Packages in Main already use protobuf-c as part of their build (such as sudo). The two recent vulnerabilities in protobuf-c's history were patched promptly. One of the patches is by sudo's maintainer. protobuf-c is also tracked by Google's OSS-Fuzz. The authors of protobuf-c took a lot of care to handle input and protect memory. It is well written and a good candidate for Main.

Security team ACK for promoting protobuf-c to Main.

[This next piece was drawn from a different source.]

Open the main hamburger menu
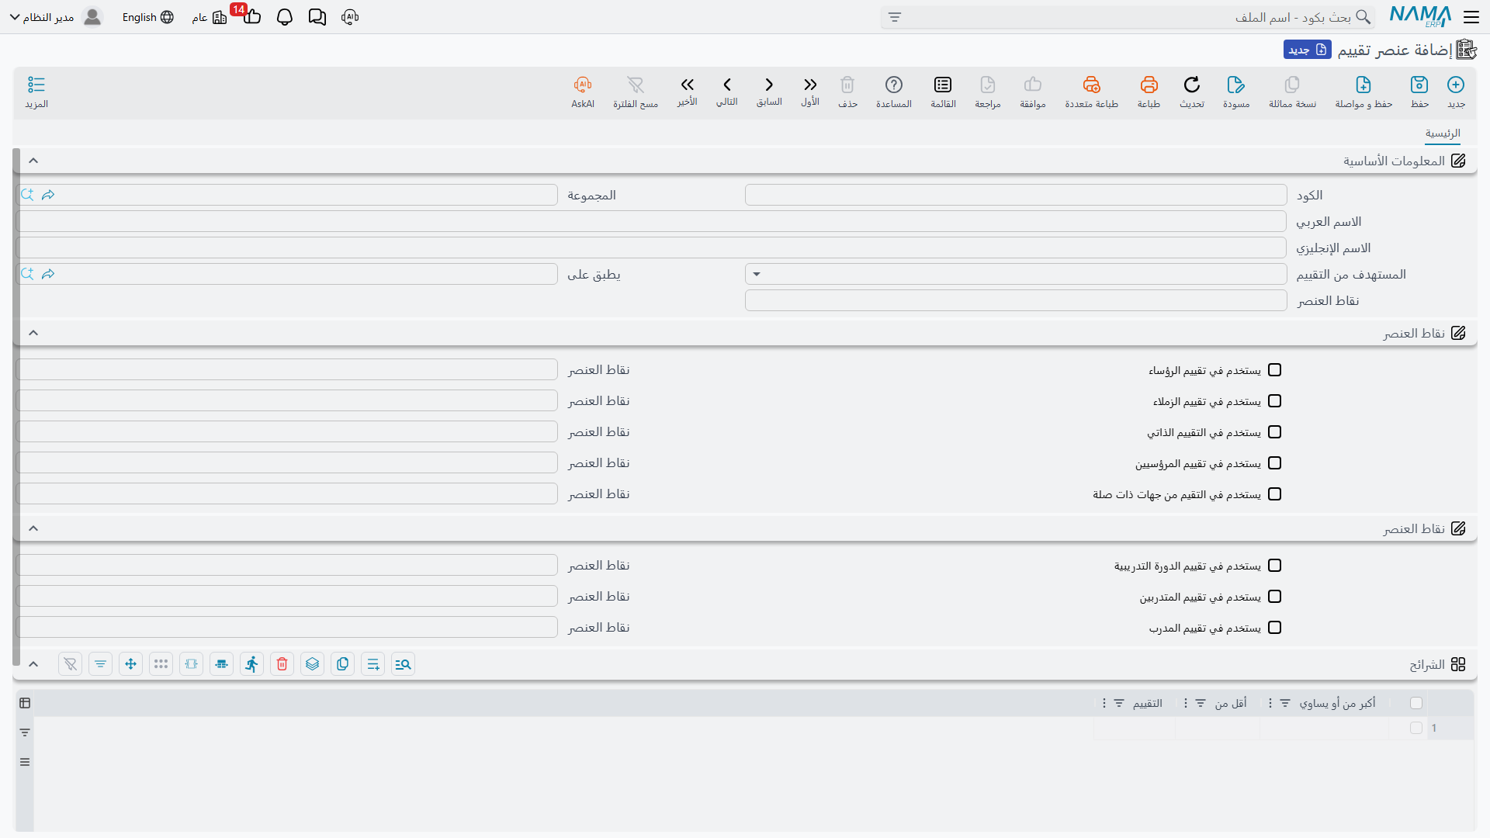This screenshot has width=1490, height=838. coord(1471,17)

I reviewed protobuf-c 1.3.3-1 as checked into focal, protobuf-c 1.3.3-1ubuntu2 as checked into jammy, and protobuf-c 1.4.0 from upstream's git repo.

- CVE History:
  - two recent vulnerabilities
  - one was assigned CVE-2022-33070
  - patched in v1.4.1
- Build-Depends?
  - protobuf
  - ldd /usr/bin/protoc-gen-c
    - linux-vdso.so.1                                                       
    - libprotobuf.so.23 => /lib/x86_64-linux-gnu/libprotobuf.so.23        
    - libprotoc.so.23 => /lib/x86_64-linux-gnu/libprotoc.so.23
    - libstdc++.so.6 => /lib/x86_64-linux-gnu/libstdc++.so.6
    - libgcc_s.so.1 => /lib/x86_64-linux-gnu/libgcc_s.so.1      
    - libc.so.6 => /lib/x86_64-linux-gnu/libc.so.6
    - libz.so.1 => /lib/x86_64-linux-gnu/libz.so.1
    - /lib64/ld-linux-x86-64.so.2
    - libm.so.6 => /lib/x86_64-linux-gnu/libm.so.6                
  - ldd /usr/lib/x86_64-linux-gnu/libprotobuf-c.so.1.0.0      
    - no additional dependencies    
- pre/post inst/rm scripts?
  - none
- init scripts?
  - none
- systemd units?
  - none
- dbus services?
  - none
- setuid binaries?
  - none
- binaries in PATH?
  - /usr/bin/protoc-gen-c                          
  - proto-c -> protoc-gen-c
- sudo fragments?
  - none
- polkit files?
  - none
- udev rules?
  - none
- unit tests / autopkgtests?
  - requested in https://bugs.debian.org/cgi-bin/bugreport.cgi?bug=1004962
- cron jobs?
  - none
- Build logs:
  - OK
  - No errors. All warnings are trivial.
- Processes spawned?
  - only for documentation generation
- Memory management?
  - See vulnerabilities above
  - Use of memcpy, malloc, free, and memset LGTM
  - An OOB memory access exists in test file
  - Defensive programming reasoning commented throughout code
- File IO?
  - none
- Logging?
  - none
- Environment variable usage?
  - none (outside of debian build scripts)
- Use of privileged functions?
  - none
- Use of cryptography / random number sources etc?
  - none
- Use of temp files?
  - none
- Use of networking?
  - none
- Use of WebKit?
  - none
- Use of PolicyKit?
  - none
- Any significant cppcheck results?
  - none
- Any significant Coverity results?
  - none
  - OOB in a test
- Any significant shellcheck results?
  - none
- Any significant bandit results?
  - none

Security team ACK for promoting protobuf-c to Main.